- Задание 1: Выпишите все географические названия, которые встречаются в отрывке текста.

══ Отрывок текста ══

Полка. О главных книгах русской литературы (тома III, IV) - Станислав Львовский
Шрифт:
Интервал:
Кривоногий местный тракторист с локонами вокзальной шлюхи был окружён назойливыми румяными поклонницами.
– Умираю, пива! – вяло говорил он.
И девушки бежали за пивом…
В этом контексте единственным «нормальным» персонажем выглядит Таня, жена Алиханова, которая приезжает в заповедник сообщить ему о том, что эмигрирует вместе с их дочерью. Формально герои разведены, но их развод, по выражению Алиханова, потерял силу «наподобие выдохшегося денатурата». Прообразом Тани можно считать Елену Довлатову, вторую жену писателя. Она, по воспоминаниям Андрея Арьева, также навещала мужа в заповеднике: «3 сентября 1976 года – в день Серёжиного рождения, – приехав из Ленинграда в Пушкинские Горы, я тут же направился в деревню Берёзино, где он тогда жил и должен был – по моим расчётам – веселиться. В избе я застал его жену Лену, одиноко бродившую над уже отключившимся мужем. За время моего отсутствия небогатый интерьер низкой горницы заметно украсился… На стене, рядом с мутным, треснувшим зеркалом, выделялся приколотый с размаху всаженным ножом листок с крупной надписью. "35 лет в дерьме и позоре!" Кажется, на следующий день Лена уехала».

═══
══ Исходные данные ══

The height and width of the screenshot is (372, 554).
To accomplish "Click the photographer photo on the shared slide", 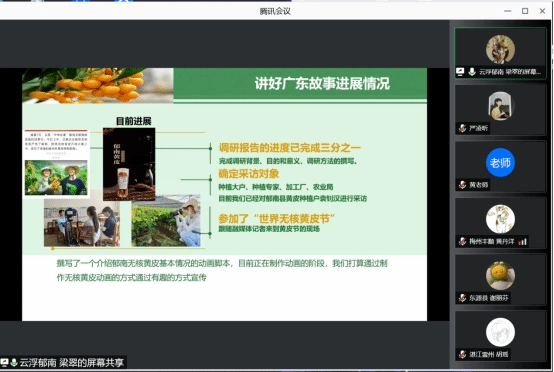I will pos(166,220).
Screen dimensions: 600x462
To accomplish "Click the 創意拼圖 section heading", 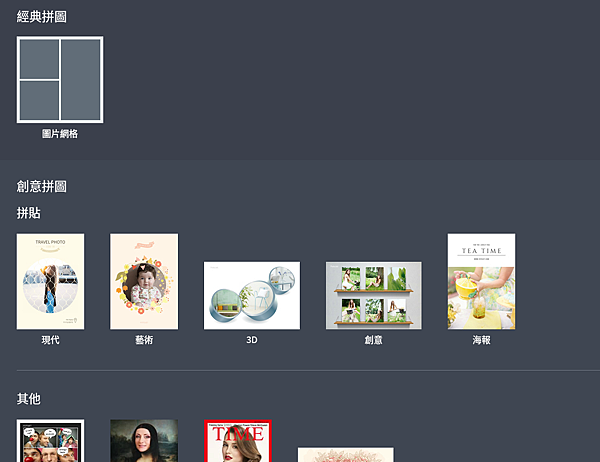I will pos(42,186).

═══
══ Исходные данные ══

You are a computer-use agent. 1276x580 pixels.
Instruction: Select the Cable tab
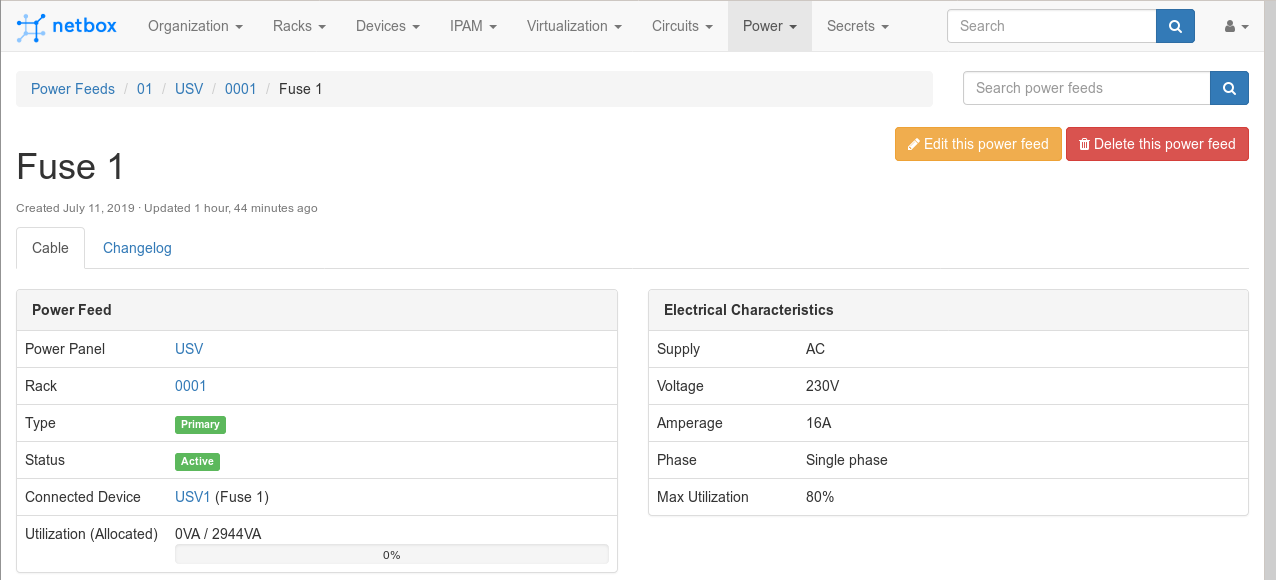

═══
══ Исходные данные ══

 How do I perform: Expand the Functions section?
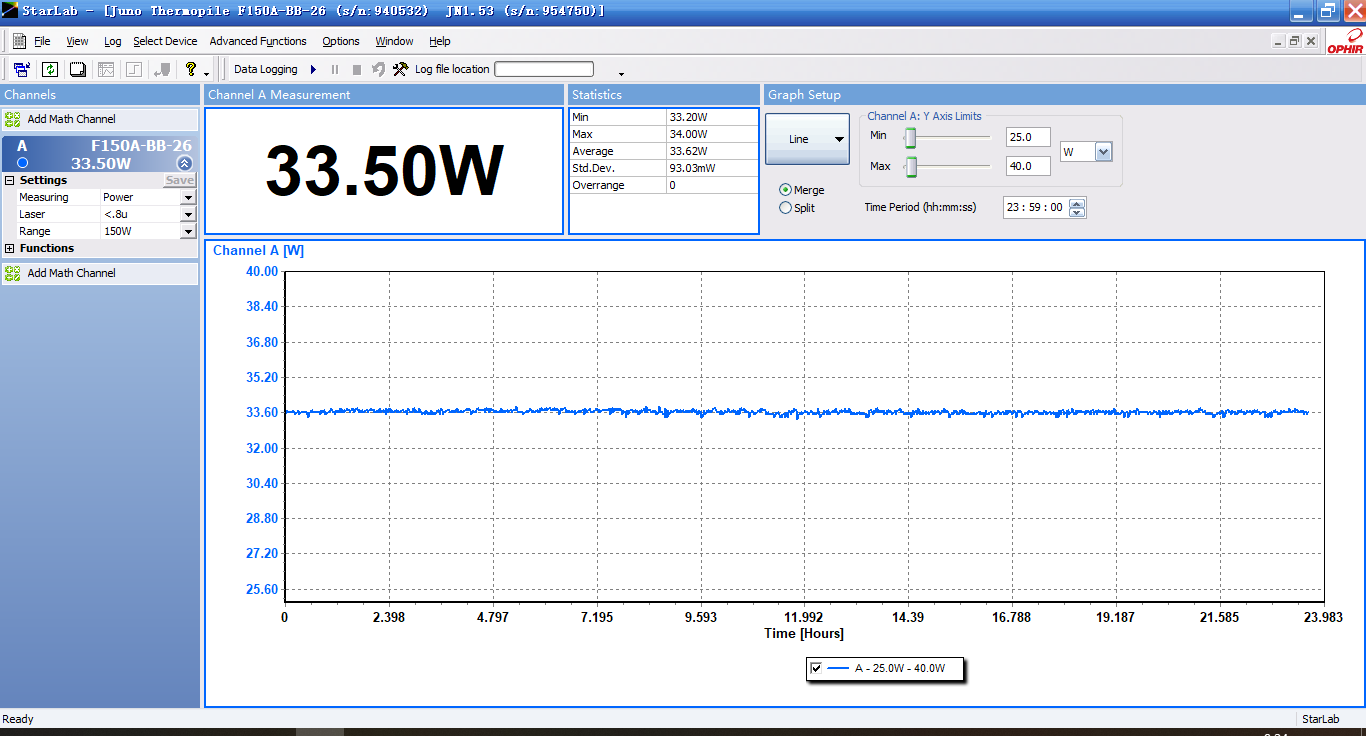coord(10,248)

═══

- Задание 2: Перепишите строки данных от строки с «You are a computer-use» до строки с «Instruction: Select the Cable tab» включительно, заменив «Cable» на «Wireless».

- Решение 1: Ленинград, Пушкинские Горы, Берёзино.

- Решение 2:
You are a computer-use agent. 1276x580 pixels.
Instruction: Select the Wireless tab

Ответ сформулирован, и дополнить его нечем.